- _TASK PROMPT_: Print only the lines running from the line with "Task: Click the red" to the final line below, both included, exactly as written and without the pictures.

(Data records)
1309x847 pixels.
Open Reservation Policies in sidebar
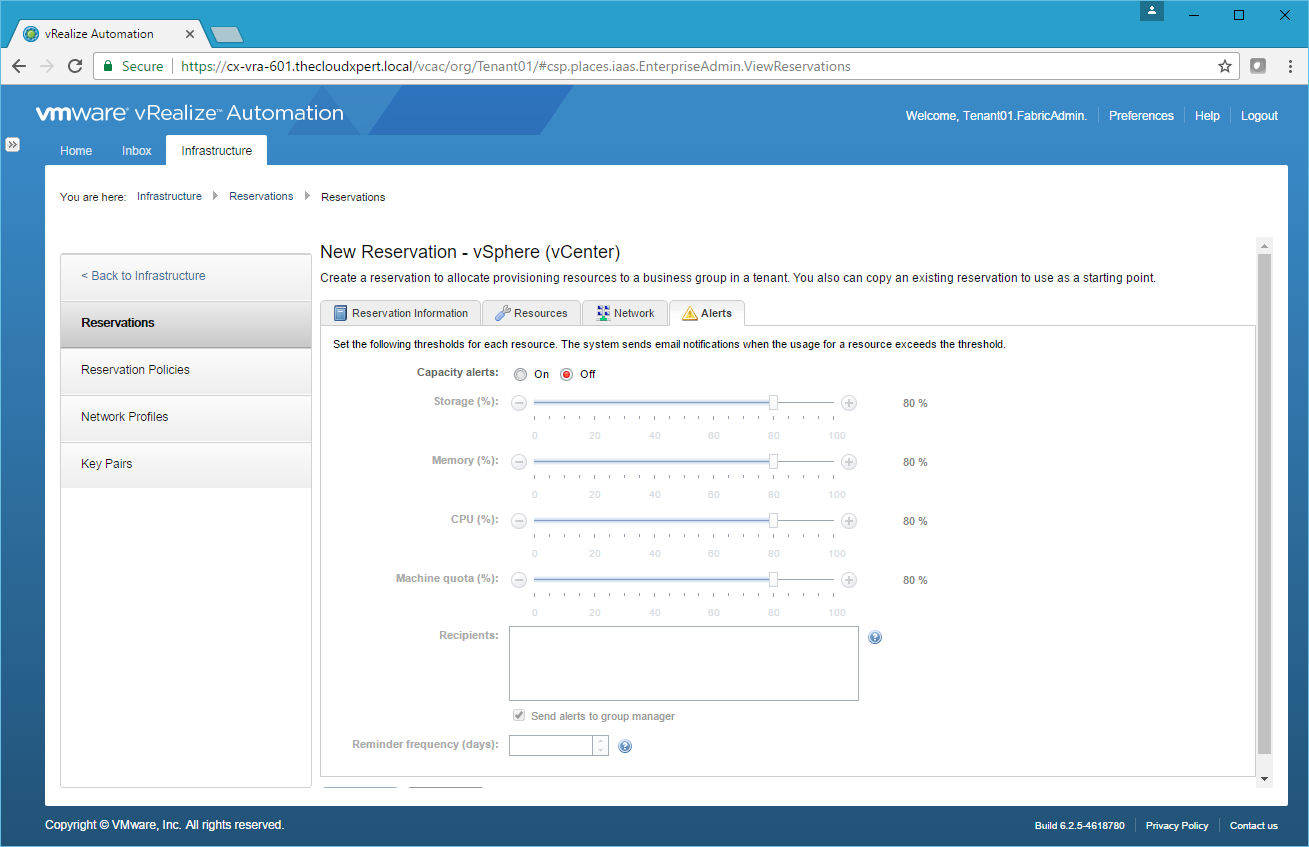coord(135,370)
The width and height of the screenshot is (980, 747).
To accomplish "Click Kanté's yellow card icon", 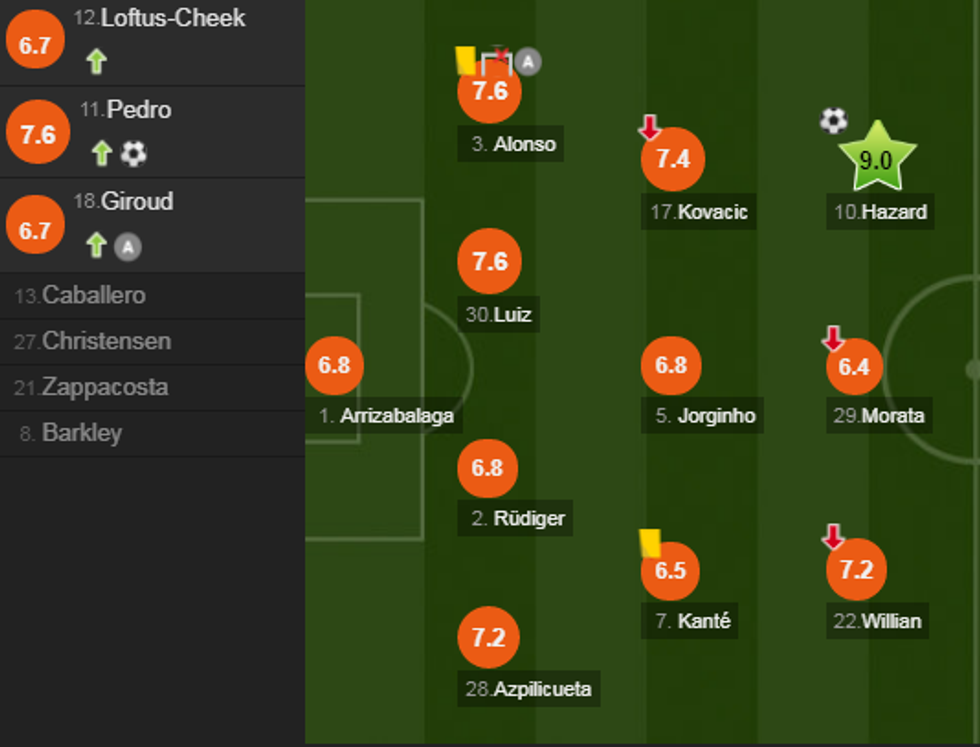I will 650,543.
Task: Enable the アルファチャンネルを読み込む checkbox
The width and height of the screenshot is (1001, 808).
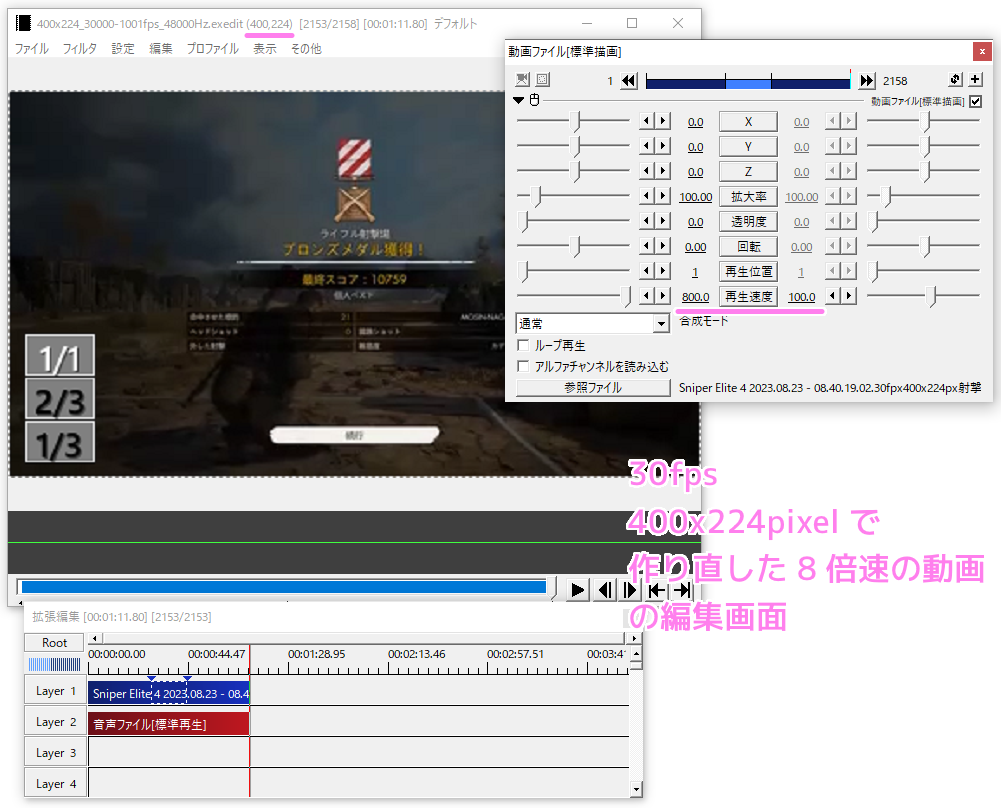Action: pos(521,366)

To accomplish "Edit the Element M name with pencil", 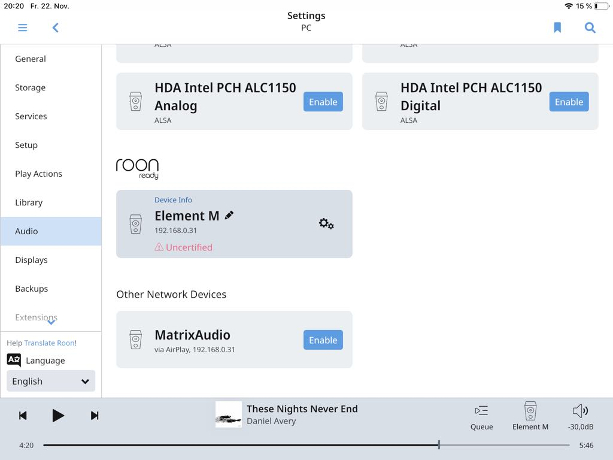I will pyautogui.click(x=229, y=215).
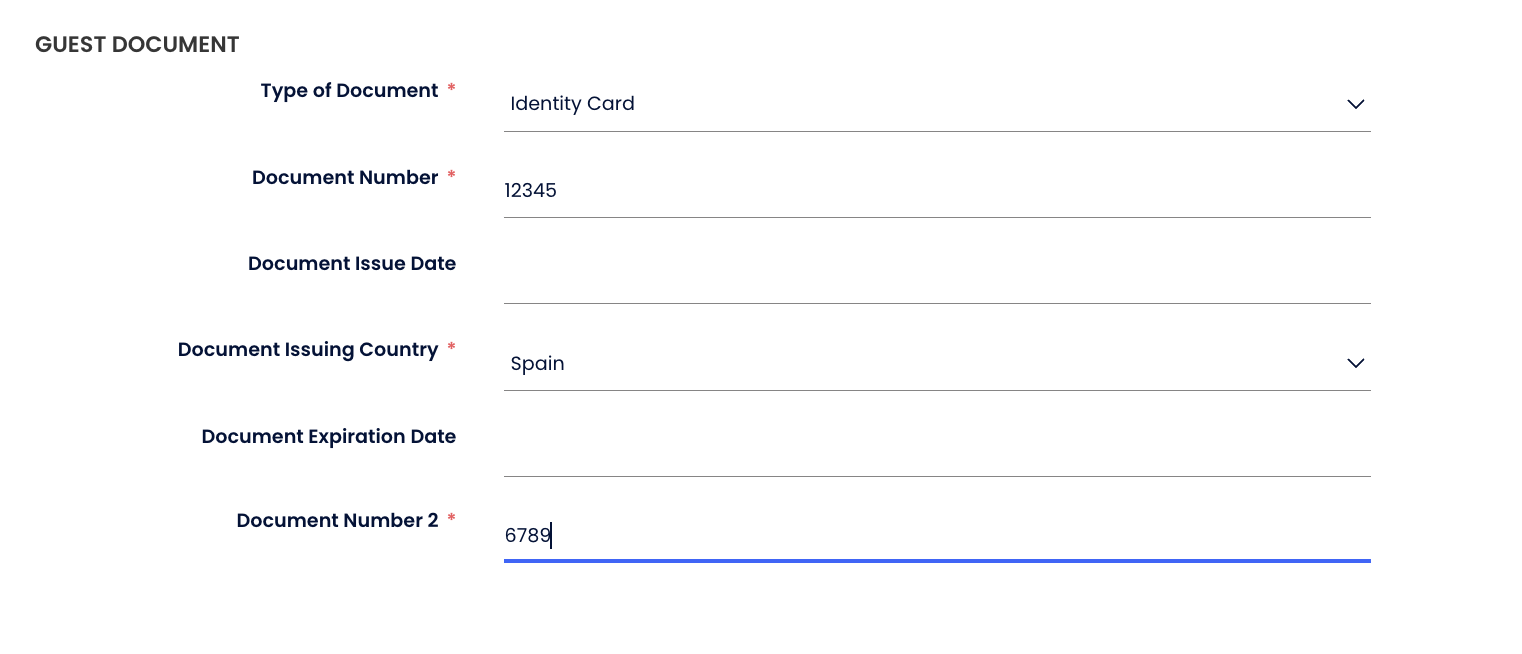This screenshot has width=1522, height=654.
Task: Click the "Type of Document" label
Action: (x=349, y=91)
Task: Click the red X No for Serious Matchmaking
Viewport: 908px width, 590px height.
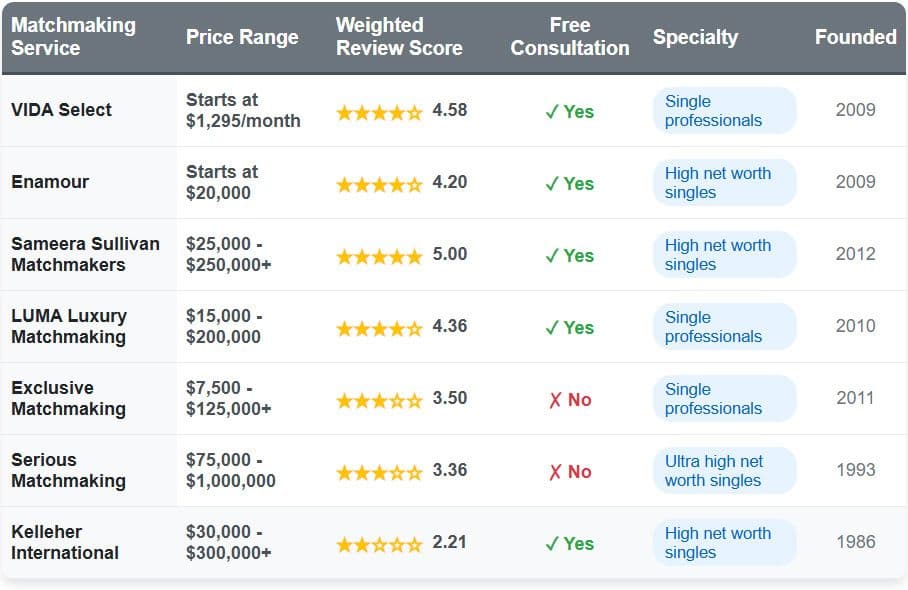Action: [x=570, y=472]
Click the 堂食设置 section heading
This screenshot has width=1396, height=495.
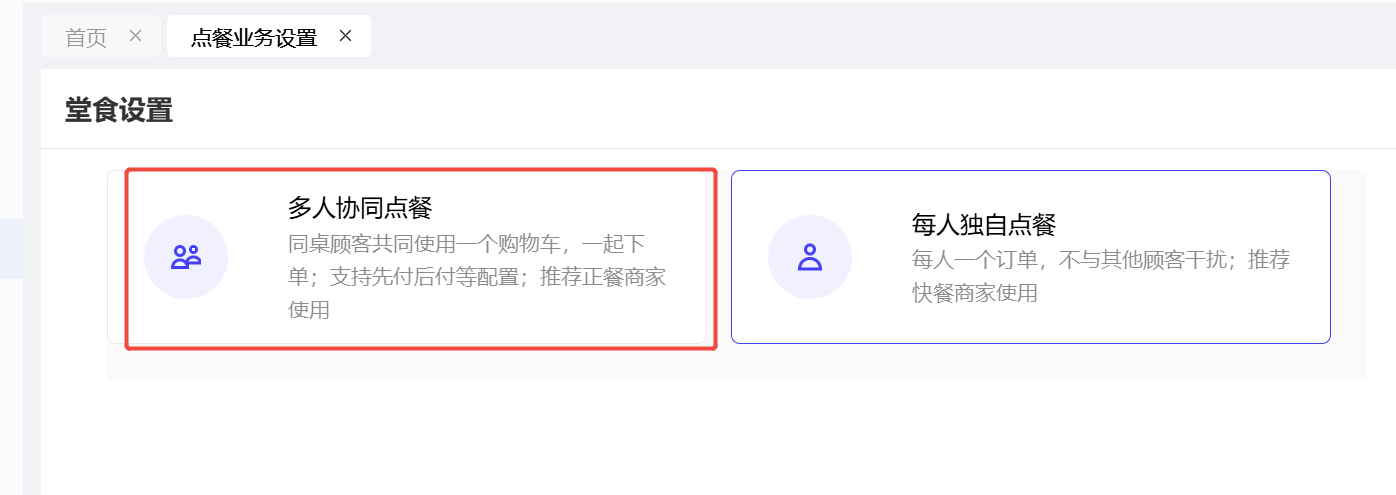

- _SOLUTION FOR THIS EXERCISE_:
Task: Click the red X No for Serious Matchmaking
Viewport: 908px width, 590px height.
Action: [x=570, y=472]
Click the 堂食设置 section heading
This screenshot has width=1396, height=495.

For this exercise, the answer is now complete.